New Article: “Redistributing Data Worlds: Open Data, Data Infrastructures and Democracy”, Statistique et Société, 5(3)

January 28, 2018

I’ve just had an article published in the latest issue of Statistique et Société, a journal dedicated to exploring “how statistics intervenes in society, plays a role that is often unnoticed, and is in turn transformed by it”.

The article is titled “Quand les mondes de données sont redistribués : Open Data, infrastructures de données et démocratie” (“Redistributing Data Worlds: Open Data, Data Infrastructures and Democracy”).

You can download the French PDF here and the English version here. The text of the article is also copied inline below. The full reference is: Gray, J. (2017). Quand les mondes de données sont redistribués: Open Data, infrastructures de données et démocratie. Statistique et Société, 5(3), 29–34.

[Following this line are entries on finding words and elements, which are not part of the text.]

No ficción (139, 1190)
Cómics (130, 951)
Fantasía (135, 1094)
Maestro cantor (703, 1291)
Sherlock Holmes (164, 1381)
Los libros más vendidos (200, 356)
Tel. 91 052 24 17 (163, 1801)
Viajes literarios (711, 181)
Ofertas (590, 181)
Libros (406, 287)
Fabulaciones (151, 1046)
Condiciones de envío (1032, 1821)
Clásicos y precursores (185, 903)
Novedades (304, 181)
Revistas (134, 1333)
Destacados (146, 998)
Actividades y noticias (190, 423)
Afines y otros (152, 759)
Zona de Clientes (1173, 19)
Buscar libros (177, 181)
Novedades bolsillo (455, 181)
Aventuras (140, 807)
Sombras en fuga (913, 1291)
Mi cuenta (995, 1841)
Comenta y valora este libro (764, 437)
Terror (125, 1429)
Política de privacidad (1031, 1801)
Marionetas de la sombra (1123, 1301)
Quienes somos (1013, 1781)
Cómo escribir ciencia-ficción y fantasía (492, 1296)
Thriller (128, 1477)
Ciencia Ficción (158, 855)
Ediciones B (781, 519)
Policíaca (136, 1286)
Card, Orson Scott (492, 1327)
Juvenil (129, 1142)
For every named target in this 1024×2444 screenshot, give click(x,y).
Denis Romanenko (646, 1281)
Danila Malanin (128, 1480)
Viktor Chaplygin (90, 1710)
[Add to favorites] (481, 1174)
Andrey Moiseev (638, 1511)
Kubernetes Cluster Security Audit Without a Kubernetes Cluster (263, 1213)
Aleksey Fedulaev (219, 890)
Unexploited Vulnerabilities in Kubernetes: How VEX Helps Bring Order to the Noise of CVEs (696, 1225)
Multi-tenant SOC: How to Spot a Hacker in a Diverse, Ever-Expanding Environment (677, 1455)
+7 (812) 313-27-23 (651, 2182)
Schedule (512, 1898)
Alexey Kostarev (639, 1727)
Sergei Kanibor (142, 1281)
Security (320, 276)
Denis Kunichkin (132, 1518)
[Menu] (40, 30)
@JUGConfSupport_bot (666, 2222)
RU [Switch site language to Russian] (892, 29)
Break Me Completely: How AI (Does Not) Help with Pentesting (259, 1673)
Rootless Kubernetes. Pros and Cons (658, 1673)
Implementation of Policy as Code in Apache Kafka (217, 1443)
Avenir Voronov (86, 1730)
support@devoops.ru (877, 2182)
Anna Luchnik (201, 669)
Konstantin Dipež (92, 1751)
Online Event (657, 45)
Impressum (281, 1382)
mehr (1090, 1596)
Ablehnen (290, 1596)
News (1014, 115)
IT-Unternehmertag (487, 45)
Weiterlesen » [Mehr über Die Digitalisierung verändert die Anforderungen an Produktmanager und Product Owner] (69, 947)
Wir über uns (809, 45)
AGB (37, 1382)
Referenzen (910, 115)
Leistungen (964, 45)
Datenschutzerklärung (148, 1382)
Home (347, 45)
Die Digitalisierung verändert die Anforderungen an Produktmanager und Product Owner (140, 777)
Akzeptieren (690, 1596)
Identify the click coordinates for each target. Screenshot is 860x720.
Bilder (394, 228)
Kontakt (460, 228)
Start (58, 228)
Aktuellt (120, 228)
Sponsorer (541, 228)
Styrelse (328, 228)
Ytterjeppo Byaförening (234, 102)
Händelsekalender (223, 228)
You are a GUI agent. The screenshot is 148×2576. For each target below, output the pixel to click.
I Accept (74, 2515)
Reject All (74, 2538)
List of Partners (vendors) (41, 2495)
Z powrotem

Statistique et Société is an open access journal run by the Société Française de Statistique (French Society of Statistics). It is edited by Emmanuel Didier (CNRS/EHESS), a leading researcher on the social and historical study of statistics. It includes scholars such as Theodore Porter on its advisory board.

Redistributing Data Worlds: Open Data, Data Infrastructures and Democracy

Jonathan Gray, King’s College London

For centuries human beings have invented methods and instruments for taking account of different aspects of the world through numbers. Making data about people, places, resources and things has become an indispensable part of the fabric of collective life and efforts to map and shape it.

The apparent power and transformational potential of such numbers has long inspired wonder, concern and action of various kinds, both for better and for worse. Data is imagined and used to understand, steer and refashion the world, whether in the service of boosting economic growth or redistributing resources; exploiting natural resources or conserving ecologies; promoting public health and education or cracking down on crime or dissent; turning land into territory and people into citizens, consumers, workers, comrades or suspects. Accounts of such projects can be found in a growing literature of histories and sociologies of quantification and statistics.¹

What happens to these social practices and imaginaries of quantification when readily available digital technologies facilitate the creation, analysis and reproduction of data by different publics? What kinds of shifts, dynamics, controversies, visions and programmes can be observed when data goes digital? One recent answer to these questions can be found in the phenomenon of open data, which can be understood as set of ideas and conventions aiming to turn information into a re-usable public resource.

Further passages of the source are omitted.